◆ Directions:
Copy the article below about refereeing Traveller games word for word, from start to finish.

Given text section start

This article originally appeared in the February/March 2015 issue.
At last year’s TravCon I was cheerfully teased (thank you, D!) about not being able to get out the door thanks to my head being so swollen. I wrote in my TravCon14 after-action report about being privileged to win both the PFI and SEH prizes, so I suppose it was possible. Even if one was for a foolish oversight. Having been allowed to play Emperor Strephon in one top-notch game only made things worse. The truth was, however, that I’d had such a rubbish year for health, work, and other personal reasons that my self-worth and even sense of identity were pretty much on the floor. TravCon, or more specifically the marvellous bunch of Travellers that attend each year, allowed me to go home with not just fun memories but heart-warmingly encouraged.
Arguably, refereeing a Traveller game does take a certain amount of ego in terms of being willing to put yourself out there. Taking on running a universe for the characters, entertaining the players, and “performing” in various ways is no small thing. There are NPCs to act out, rules to know, plot to keep track of and a host of other factors both within the game and in the real world the game is taking place in – such as organizing the environment and the players. If you’re writing your own material as well, the effect is magnified. You may be uncertain about whether the adventure will work in terms of plot; or you may be unsure about the reception it will get from the players. I don’t know if any research has been done into the personality types of those drawn to role playing – shame on me as a librarian for being too tired to look – but although I’ve seen many different styles of refereeing across the years, ‘shy and retiring’ is not a description of a referee I can think of.
We all like to think we’re the centre of our own universe – and that can be quite literally true in the case of a Traveller game – but I suspect that many of those refereeing games also suffer from a certain amount of insecurity. For reasons to do with the game mentioned in the last paragraph, or perhaps for personal reasons such as those hinted at in the first. Perhaps refereeing gives us a chance to feel in command of one small part of the universe particularly if there are aspects of the real world that we have little control over.
For those playing I can only say this – your referee may (or may not!) appear god-like; he or she may look as if they are utterly in control; or perhaps they give a sense of a duck paddling furiously beneath a serene exterior. But in any case, take a moment to find something in the game or their refereeing that you can encourage them about. It may inflate an ego or two here and there, but it may also keep them refereeing great games for you and many others.

Given text section end
Given information section start

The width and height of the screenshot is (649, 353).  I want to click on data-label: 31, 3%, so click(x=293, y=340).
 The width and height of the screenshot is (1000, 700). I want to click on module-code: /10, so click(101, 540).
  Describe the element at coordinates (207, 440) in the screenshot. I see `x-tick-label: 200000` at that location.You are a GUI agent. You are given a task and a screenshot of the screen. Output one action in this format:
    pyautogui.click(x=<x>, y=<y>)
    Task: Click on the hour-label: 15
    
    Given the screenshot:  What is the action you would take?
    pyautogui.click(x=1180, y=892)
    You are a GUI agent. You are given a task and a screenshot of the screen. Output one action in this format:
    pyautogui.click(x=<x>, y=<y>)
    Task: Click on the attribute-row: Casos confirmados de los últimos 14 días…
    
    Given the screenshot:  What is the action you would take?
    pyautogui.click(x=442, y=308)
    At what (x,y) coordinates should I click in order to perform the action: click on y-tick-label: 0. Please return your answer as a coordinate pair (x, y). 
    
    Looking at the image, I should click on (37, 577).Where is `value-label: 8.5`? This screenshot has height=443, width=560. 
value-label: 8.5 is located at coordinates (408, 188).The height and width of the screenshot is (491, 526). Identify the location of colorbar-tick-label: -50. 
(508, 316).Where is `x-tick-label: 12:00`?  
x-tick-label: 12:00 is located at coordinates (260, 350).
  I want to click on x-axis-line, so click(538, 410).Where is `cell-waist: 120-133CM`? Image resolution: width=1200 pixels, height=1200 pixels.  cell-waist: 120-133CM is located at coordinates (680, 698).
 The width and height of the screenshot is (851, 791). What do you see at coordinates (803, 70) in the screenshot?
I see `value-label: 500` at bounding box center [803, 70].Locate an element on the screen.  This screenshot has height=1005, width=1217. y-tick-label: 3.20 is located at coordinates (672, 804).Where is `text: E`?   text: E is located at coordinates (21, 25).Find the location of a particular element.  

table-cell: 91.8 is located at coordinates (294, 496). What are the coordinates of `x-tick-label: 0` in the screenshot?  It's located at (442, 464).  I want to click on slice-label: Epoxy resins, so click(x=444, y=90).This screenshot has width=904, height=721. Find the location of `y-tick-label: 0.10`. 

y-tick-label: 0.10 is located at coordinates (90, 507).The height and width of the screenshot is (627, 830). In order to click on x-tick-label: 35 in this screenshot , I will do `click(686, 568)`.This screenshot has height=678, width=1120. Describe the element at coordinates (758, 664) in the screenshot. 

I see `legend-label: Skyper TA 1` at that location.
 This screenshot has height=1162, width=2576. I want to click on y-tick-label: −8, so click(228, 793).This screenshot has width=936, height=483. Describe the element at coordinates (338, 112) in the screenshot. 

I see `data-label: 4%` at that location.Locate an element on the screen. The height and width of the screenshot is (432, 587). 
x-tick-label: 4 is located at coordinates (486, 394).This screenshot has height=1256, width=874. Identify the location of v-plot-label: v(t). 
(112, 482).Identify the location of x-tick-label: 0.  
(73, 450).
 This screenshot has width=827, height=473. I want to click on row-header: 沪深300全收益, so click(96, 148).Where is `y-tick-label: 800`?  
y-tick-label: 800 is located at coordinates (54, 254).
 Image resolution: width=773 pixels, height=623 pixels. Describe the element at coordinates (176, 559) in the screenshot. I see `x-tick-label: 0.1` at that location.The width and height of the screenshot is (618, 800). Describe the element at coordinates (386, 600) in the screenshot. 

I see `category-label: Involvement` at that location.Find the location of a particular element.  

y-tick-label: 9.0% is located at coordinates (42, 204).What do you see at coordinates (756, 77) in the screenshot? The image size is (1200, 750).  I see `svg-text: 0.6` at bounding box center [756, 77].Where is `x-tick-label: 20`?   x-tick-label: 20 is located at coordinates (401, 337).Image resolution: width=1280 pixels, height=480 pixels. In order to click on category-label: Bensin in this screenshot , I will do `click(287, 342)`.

Given information section end

◆ Completed exercise:
This article originally appeared in the February/March 2015 issue.
At last year’s TravCon I was cheerfully teased (thank you, D!) about not being able to get out the door thanks to my head being so swollen. I wrote in my TravCon14 after-action report about being privileged to win both the PFI and SEH prizes, so I suppose it was possible. Even if one was for a foolish oversight. Having been allowed to play Emperor Strephon in one top-notch game only made things worse. The truth was, however, that I’d had such a rubbish year for health, work, and other personal reasons that my self-worth and even sense of identity were pretty much on the floor. TravCon, or more specifically the marvellous bunch of Travellers that attend each year, allowed me to go home with not just fun memories but heart-warmingly encouraged.
Arguably, refereeing a Traveller game does take a certain amount of ego in terms of being willing to put yourself out there. Taking on running a universe for the characters, entertaining the players, and “performing” in various ways is no small thing. There are NPCs to act out, rules to know, plot to keep track of and a host of other factors both within the game and in the real world the game is taking place in – such as organizing the environment and the players. If you’re writing your own material as well, the effect is magnified. You may be uncertain about whether the adventure will work in terms of plot; or you may be unsure about the reception it will get from the players. I don’t know if any research has been done into the personality types of those drawn to role playing – shame on me as a librarian for being too tired to look – but although I’ve seen many different styles of refereeing across the years, ‘shy and retiring’ is not a description of a referee I can think of.
We all like to think we’re the centre of our own universe – and that can be quite literally true in the case of a Traveller game – but I suspect that many of those refereeing games also suffer from a certain amount of insecurity. For reasons to do with the game mentioned in the last paragraph, or perhaps for personal reasons such as those hinted at in the first. Perhaps refereeing gives us a chance to feel in command of one small part of the universe particularly if there are aspects of the real world that we have little control over.
For those playing I can only say this – your referee may (or may not!) appear god-like; he or she may look as if they are utterly in control; or perhaps they give a sense of a duck paddling furiously beneath a serene exterior. But in any case, take a moment to find something in the game or their refereeing that you can encourage them about. It may inflate an ego or two here and there, but it may also keep them refereeing great games for you and many others.